This disclosure relates generally to information handling systems, and more particularly relates to estimating airflow exiting an information handling system.
As the value and use of information continues to increase, individuals and businesses seek additional ways to process and store information. One option is an information handling system. An information handling system generally processes, compiles, stores, and/or communicates information or data for business, personal, or other purposes. Because technology and information handling needs and requirements may vary between different applications, information handling systems may also vary regarding what information is handled, how the information is handled, how much information is processed, stored, or communicated, and how quickly and efficiently the information may be processed, stored, or communicated. The variations in information handling systems allow for information handling systems to be general or configured for a specific user or specific use such as financial transaction processing, reservations, enterprise data storage, or global communications. In addition, information handling systems may include a variety of hardware and software resources that may be configured to process, store, and communicate information and may include one or more computer systems, data storage systems, and networking systems. When information handling systems are aggregated in great numbers at data centers, management of cooling systems is important.
It will be appreciated that for simplicity and clarity of illustration, elements illustrated in the Figures have not necessarily been drawn to scale. For example, the dimensions of some of the elements are exaggerated relative to other elements.
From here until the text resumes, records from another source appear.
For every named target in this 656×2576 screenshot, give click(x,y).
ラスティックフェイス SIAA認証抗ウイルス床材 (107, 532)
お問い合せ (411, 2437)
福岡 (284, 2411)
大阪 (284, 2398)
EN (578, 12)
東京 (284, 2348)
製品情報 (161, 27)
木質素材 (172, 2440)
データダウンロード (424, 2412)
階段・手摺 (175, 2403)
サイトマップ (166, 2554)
Embodiments incorporating teachings of the present disclosure are shown and described with respect to the drawings presented herein, in which:
The use of the same reference symbols in different drawings indicates similar or identical items.
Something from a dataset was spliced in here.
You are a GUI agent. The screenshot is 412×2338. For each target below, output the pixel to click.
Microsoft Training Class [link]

An information handling system may include a baseboard management controller (BMC) storing characterization data identifying a thermal resistance of a system component as a function of airflow. The BMC can perform measurements to determine a thermal resistance of the system component as a function of the speed of a system cooling fan. The BMC can determine a relationship between the fan speed and airflow at the information handling system based on the measurements and the characterization data.
The following description in combination with the Figures is provided to assist in understanding the teachings disclosed herein. The following discussion will focus on specific implementations and embodiments of the teachings. This focus is provided to assist in describing the teachings, and should not be interpreted as a limitation on the scope or applicability of the teachings. However, other teachings can certainly be used in this application. The teachings can also be used in other applications, and with several different types of architectures, such as distributed computing architectures, client/server architectures, or middleware server architectures and associated resources.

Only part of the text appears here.